In another place[1] I have described the many ways in which anthropomorphism relates to a desire to be owned by the other. In a conversation with my good friend Jacques, a great French philosopher, he summed it up neatly, thus (and I present this conversation here in its un-edited form, as recorded by Olga Broom in her video documentary: ‘J-’.):
TT (for this is I): Jacqui, What does it mean to reverse, really?
J: You mean in a car?
TT: No, in general, in a sense of going backwards, as in with cats, as we were discussing when we spoke about Freud and his pleasure principle?
Clink of glasses, I remember it had been a wonderful evening enhanced by some particularly fine Chablis.
J: Tomasz, how can you do this to me, with your un-specificity, your question … what are you asking of me? To reverse?
TT: But in relation to Freud?
J: To return to Freud … you could go read some Lacan.
Laughter, for several minutes, sporadic, clink of glasses, some attempts to regain equilibrium, silence, splutters.
TT: But seriously Jacqui, what do we mean when we talk of reversing.
J: Let me take you back …
More laughter, clink of glasses, sighs on both sides.
J: When I look at my cat I think what on earth is going on?

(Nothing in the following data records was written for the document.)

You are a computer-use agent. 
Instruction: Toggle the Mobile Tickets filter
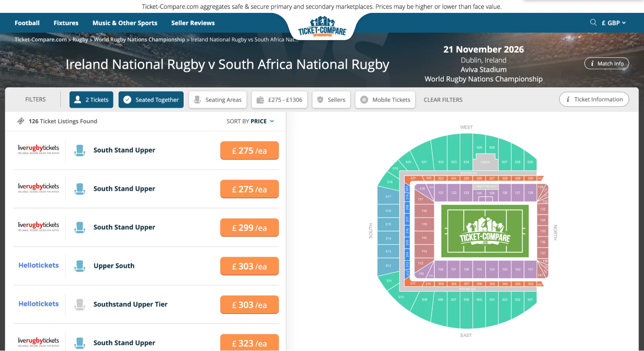[x=385, y=100]
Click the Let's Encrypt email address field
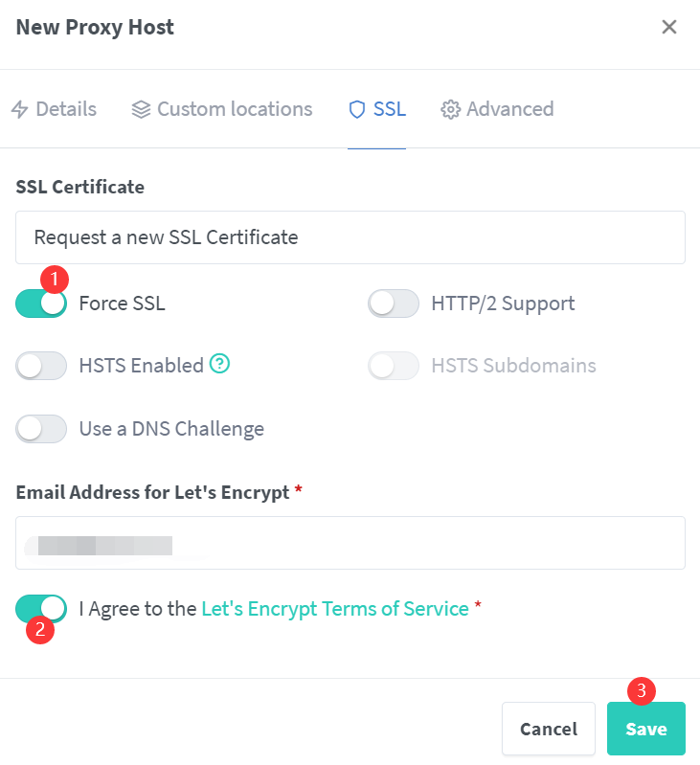 350,543
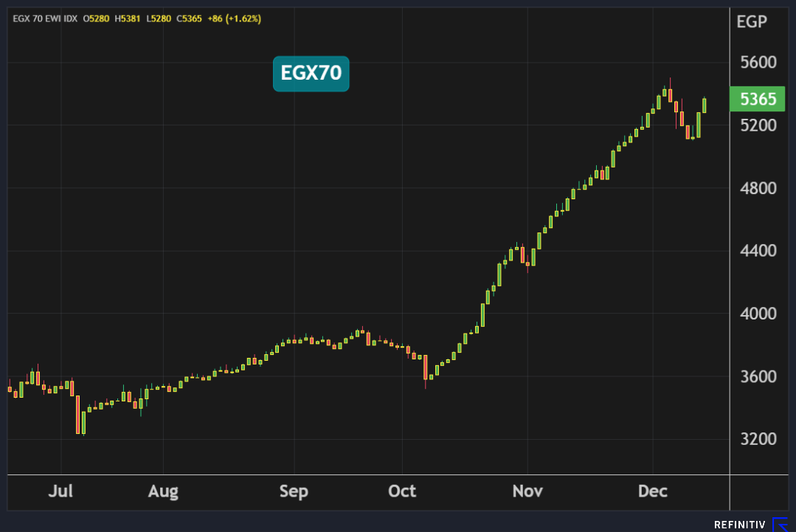Viewport: 796px width, 532px height.
Task: Click the 4400 price axis level
Action: pos(758,251)
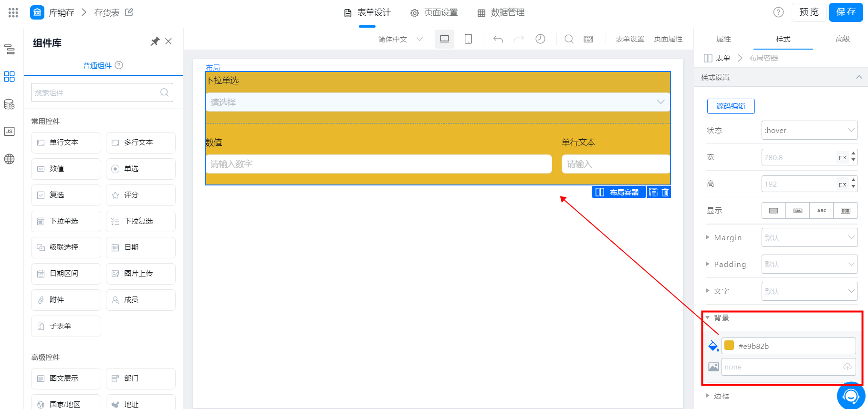
Task: Select the first display mode option
Action: (774, 211)
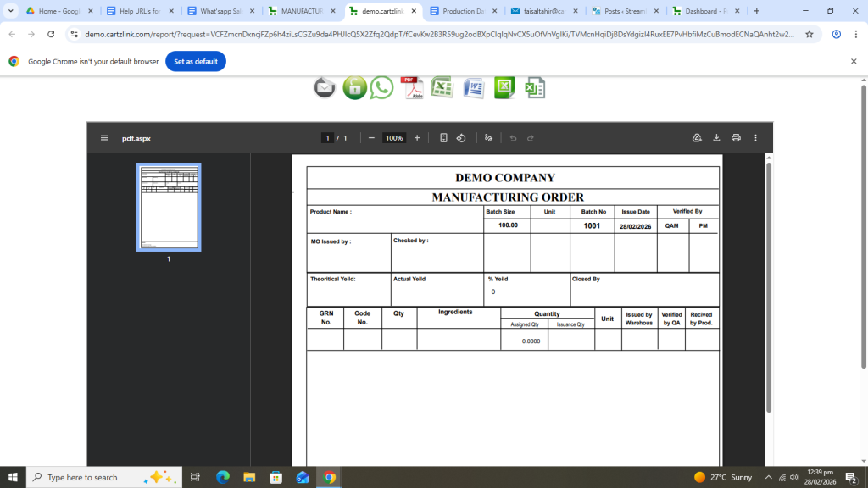Image resolution: width=868 pixels, height=488 pixels.
Task: Toggle fit to page view
Action: pos(443,138)
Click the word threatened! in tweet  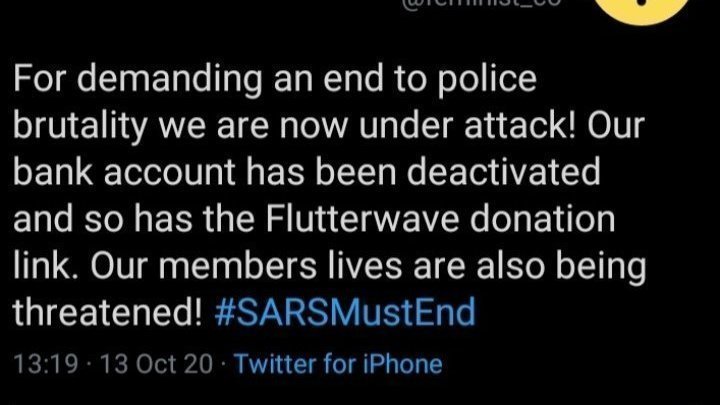[107, 312]
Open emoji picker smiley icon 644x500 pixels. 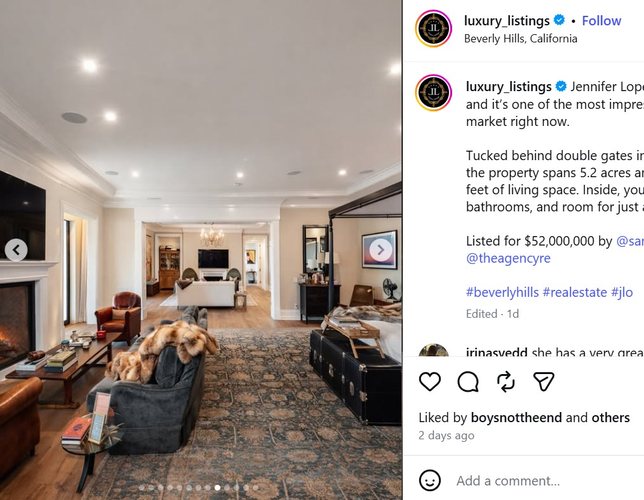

Tonight, with this wine, and this video camera on my face, and with you Tomasz my friend, I ask myself when I stare at little Porcelina and I wonder what would it be to go back to before you caught my eye, cat, and to remember how I was then, before I had you in mind … and I realise I can see in these thoughts only myself. So when I wonder at my cat … I find only myself … A cat takes me back, a return to myself, before a cat. My cat. Porcelina.’
[1] ‘Beyond The Reverse Principle’, 2010.